Review: The Outhouse

Jonathan T Jefferson, The Outhouse, (Kindle, 2025)

https://www.goodreads.com/book/show/223853636-the-outhouse

Not a wardrobe, it’s an outhouse, a magical door into other worlds

Milton’s great-grandfather built the farmhouse in the late 1800s. There was no plumbing. Over the decades, a kitchenette and bathroom was added, and the well was sealed up. They had almost forgotten the old outhouse was still there. Until Milton’s son Madison sought a place of privacy to kiss his girl Katie.

He opened the outhouse door, suspecting this would be no place to kiss a girl, and couldn’t believe his eyes. No lavatory, there was instead a grand vista, the Grand Canyon, a winding river with red rock cliffs. Madison enters the magical world. Coming down the river is a native girl in a canoe. ‘Gam’yu,’ she greets him, and he finds he can speak Hualapai.

When he next opens the magical door, it’s a different place, a lush jungle. A trekking couple informs him they’re on the Inca Trail, on their way to Machu Picchu. At the Sun Gate, he runs to keep up with the tour guide, but the stones are wet and he slips, falling into the abyss. But – he’s back in the outhouse.

The next time, it’s Egypt.

Madison’s brother Harry is squirting water on the outhouse. Madison says, ‘Want to build a cover for the snake pit?’

The snake pit behind the barn. Could it, too, be a magical portal?

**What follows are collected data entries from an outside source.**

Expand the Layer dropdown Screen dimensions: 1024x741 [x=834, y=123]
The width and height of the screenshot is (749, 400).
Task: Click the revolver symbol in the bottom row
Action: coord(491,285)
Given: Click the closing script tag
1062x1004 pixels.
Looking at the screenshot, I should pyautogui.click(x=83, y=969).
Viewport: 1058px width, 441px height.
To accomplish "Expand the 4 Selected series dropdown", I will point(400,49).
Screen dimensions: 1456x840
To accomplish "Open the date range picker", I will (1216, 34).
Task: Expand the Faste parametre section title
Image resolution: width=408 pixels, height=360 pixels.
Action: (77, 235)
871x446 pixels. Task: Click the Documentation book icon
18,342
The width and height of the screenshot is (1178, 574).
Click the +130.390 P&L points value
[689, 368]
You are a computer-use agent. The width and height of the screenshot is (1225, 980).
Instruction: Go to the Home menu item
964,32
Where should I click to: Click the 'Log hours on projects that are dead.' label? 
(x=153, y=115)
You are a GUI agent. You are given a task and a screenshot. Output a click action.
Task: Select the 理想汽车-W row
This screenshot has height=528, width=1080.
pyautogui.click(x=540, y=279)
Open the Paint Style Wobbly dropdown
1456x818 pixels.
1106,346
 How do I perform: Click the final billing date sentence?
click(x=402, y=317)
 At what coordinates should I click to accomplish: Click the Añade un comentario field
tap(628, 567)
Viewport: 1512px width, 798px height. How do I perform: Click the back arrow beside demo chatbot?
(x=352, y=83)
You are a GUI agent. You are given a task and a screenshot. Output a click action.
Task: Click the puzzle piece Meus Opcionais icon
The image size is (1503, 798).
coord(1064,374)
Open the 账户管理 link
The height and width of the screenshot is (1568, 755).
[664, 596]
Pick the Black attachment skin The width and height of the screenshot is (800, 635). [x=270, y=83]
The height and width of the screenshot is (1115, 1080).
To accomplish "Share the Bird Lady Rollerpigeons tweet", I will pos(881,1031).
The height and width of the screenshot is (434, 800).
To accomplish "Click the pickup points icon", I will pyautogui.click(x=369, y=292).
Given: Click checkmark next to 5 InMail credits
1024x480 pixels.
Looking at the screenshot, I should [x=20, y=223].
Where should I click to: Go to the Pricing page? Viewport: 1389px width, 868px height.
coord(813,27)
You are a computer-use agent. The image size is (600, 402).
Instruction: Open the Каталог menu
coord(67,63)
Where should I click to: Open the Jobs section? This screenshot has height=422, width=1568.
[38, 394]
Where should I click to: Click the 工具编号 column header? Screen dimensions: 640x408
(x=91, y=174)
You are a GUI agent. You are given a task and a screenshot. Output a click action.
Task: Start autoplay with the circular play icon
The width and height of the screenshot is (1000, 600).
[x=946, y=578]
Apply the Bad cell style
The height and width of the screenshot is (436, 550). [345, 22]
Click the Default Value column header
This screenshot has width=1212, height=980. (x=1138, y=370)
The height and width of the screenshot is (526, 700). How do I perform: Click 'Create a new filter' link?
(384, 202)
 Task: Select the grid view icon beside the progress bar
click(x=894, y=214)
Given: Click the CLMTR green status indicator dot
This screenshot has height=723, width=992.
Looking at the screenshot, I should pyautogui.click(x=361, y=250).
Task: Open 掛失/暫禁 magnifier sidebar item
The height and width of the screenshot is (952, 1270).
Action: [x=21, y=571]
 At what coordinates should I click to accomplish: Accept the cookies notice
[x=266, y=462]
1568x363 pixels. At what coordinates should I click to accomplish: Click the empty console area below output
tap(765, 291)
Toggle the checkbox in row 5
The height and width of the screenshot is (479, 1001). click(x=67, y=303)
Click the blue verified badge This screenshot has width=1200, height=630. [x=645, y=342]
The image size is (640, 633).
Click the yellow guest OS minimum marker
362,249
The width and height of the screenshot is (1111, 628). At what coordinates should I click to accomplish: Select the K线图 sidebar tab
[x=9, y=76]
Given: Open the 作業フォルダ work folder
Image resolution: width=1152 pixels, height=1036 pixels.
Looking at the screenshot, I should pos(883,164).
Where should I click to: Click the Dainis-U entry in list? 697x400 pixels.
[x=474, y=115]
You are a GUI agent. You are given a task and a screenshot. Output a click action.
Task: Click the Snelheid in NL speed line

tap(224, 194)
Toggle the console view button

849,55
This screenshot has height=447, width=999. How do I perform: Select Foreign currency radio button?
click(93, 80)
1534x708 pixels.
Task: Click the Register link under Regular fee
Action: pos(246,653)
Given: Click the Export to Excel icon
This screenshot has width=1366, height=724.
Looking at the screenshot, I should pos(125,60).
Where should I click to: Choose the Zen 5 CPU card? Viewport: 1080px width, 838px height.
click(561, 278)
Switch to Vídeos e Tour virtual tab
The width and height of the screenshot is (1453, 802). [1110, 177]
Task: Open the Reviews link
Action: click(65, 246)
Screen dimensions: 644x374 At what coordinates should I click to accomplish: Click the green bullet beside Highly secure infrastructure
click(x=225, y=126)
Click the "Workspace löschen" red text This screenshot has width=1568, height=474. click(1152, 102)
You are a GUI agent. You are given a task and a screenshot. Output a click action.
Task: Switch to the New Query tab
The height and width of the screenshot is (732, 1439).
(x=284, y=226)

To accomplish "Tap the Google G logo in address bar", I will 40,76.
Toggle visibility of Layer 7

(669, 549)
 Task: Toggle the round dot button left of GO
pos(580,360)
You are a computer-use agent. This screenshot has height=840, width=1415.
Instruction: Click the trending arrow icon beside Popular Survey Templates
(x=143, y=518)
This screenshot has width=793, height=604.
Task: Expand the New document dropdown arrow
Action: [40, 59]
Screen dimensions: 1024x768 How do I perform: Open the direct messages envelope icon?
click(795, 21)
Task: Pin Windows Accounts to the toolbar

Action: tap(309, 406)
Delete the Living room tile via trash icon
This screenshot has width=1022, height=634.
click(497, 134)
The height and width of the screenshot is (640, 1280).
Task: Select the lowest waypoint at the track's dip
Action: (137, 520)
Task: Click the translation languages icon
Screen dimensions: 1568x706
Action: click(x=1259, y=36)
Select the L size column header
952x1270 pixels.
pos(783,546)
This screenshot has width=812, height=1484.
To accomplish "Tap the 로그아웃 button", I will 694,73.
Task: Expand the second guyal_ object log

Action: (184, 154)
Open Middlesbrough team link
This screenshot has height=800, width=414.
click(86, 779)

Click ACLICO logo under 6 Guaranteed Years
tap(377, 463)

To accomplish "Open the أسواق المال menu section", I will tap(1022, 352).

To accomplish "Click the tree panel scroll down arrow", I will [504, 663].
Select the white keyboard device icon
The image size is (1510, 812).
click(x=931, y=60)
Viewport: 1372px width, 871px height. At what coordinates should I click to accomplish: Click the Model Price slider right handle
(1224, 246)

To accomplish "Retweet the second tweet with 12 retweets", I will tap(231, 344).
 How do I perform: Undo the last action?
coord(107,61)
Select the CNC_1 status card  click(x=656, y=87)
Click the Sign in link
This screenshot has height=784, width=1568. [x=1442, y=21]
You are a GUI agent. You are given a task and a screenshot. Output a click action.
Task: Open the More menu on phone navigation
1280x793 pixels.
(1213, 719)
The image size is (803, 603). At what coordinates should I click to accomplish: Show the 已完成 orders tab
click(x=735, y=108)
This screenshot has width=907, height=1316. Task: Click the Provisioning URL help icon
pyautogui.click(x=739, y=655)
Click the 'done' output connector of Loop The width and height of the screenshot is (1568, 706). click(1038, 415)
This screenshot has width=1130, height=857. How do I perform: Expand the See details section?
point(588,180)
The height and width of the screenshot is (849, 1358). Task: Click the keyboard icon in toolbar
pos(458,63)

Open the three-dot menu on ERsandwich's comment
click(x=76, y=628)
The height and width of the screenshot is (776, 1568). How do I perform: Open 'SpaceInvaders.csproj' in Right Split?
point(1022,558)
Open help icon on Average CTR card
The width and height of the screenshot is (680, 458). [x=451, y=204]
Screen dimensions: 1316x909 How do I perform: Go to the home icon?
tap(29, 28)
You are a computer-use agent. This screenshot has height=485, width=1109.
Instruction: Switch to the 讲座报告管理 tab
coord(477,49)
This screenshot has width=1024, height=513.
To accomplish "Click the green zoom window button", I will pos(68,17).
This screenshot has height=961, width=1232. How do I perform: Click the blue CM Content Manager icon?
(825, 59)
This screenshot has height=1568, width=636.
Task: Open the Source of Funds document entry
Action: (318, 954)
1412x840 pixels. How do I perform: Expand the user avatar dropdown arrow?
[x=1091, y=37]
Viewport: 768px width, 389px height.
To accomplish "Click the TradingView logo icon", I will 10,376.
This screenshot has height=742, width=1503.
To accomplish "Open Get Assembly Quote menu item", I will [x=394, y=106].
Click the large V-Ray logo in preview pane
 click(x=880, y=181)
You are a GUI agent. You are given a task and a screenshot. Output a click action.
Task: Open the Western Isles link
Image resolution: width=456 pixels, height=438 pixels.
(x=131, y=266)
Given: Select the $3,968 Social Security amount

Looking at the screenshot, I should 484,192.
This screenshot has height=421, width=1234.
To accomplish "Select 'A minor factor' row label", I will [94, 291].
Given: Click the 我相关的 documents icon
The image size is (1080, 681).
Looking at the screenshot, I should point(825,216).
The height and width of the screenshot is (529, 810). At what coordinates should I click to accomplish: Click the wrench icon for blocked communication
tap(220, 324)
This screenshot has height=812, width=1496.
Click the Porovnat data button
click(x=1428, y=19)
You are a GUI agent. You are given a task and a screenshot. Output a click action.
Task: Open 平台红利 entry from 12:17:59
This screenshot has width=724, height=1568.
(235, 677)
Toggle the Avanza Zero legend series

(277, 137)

It’s probably involved enough for a children’s story, but I really wanted a bit more of a character arc, and I wanted Madison to go into the magical worlds a bit deeper. CS Lewis wrote whole volumes on Narnia, complete with the spiritual development of the children. We weren’t clear on what time period the worlds were. Is he travelling in time as well as space?